It is alleged that on May 15, 1917, an ordinance which had been enacted by the common council the week before was approved by the mayor, which reads as follows:

"Ordinance No. 980."
"An ordinance concerning Cemeteries within and without the corporate limits of the City of Evansville.
"Section 1. Be it ordained by the Common Council of the city of Evansville, Indiana, that it shall hereafter be unlawful for any person, firm, association, or corporation, by himself or agent, to inter any body or deposit the same in any vault in any cemetery within the corporate limits of the city of Evansville, Indiana, or without the corporate limits of said city and within four miles thereof, within or nearer than one thousand (1000) feet of any park located, established or maintained under the jurisdiction of the city of Evansville, prior to the passage of this Ordinance.
"Section 2. That hereafter no cemetery shall be established by any person, firm, association or corporation for the purpose of interment or deposit of bodies therein, or no lots sold in any such cemetery, without the corporate limits of the city of Evansville, and within four (4) miles thereof, until a plat of said Cemetery has been first filed with and approved by the Board of Public Works of said City and the Common Council of said City.
"Section 3. Any person, who shall violate any of the provisions of sections One and Two of this ordinance shall, on conviction be fined in any sum not less than Ten Dollars, ($ 10.00) nor more than one hundred dollars ($ 100.00), to which may be added imprisonment in the county jail for a period not exceeding six months."

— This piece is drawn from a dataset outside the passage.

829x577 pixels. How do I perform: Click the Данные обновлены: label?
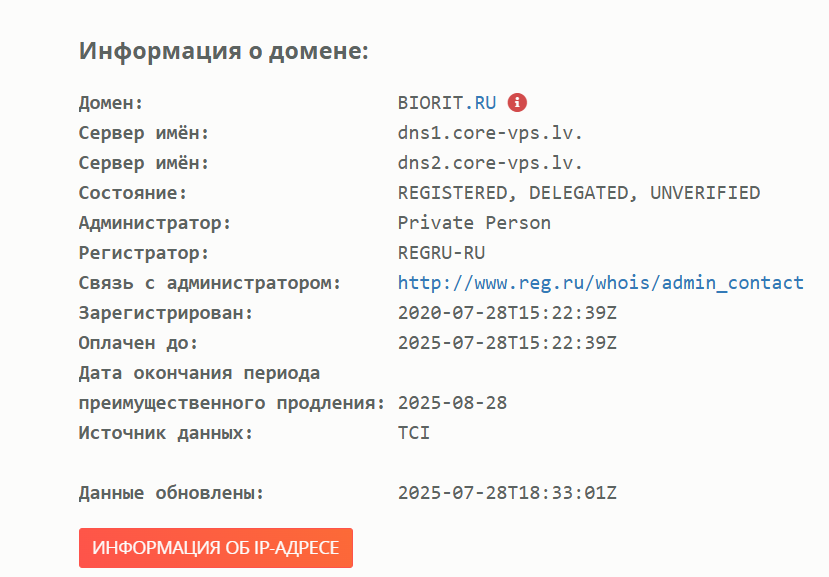171,493
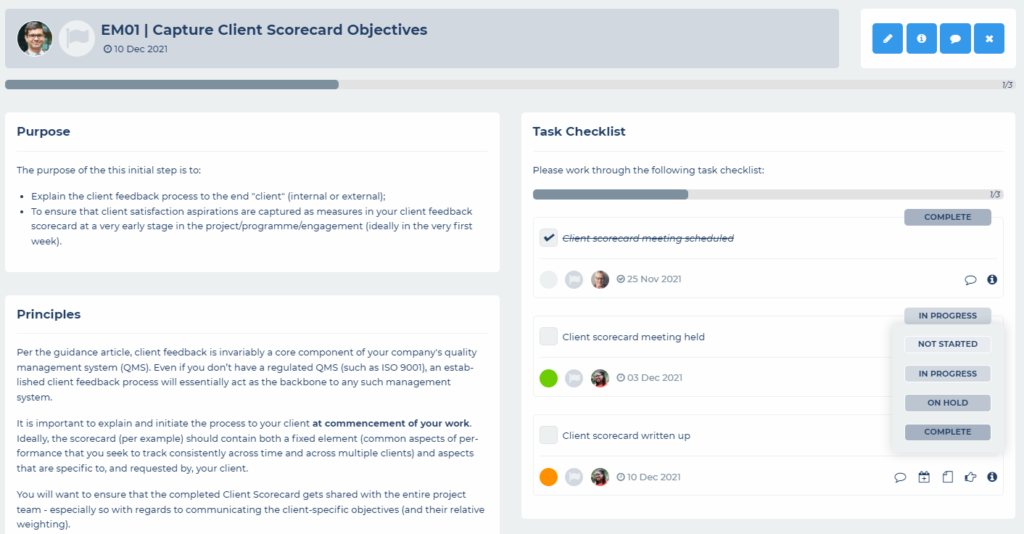Tick the Client scorecard written up checkbox
The height and width of the screenshot is (534, 1024).
coord(549,435)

It was further alleged that the appellee members of the board of health had publicly declared that they would refuse to issue any burial permits for the burial of any one in the cemetery on appellant's lands, and that appellees were threatening to, and, unless restrained, would prevent the interment of bodies therein. Many propositions of law, a number of matters advanced as matters of judicial knowledge, and several conclusions of fact as to the necessary effect of the facts pleaded, were also alleged, but the rights of the parties depend upon the law as applied to the foregoing facts, which (for the purposes of the demurrer) are admitted by appellee's demurrer to be true.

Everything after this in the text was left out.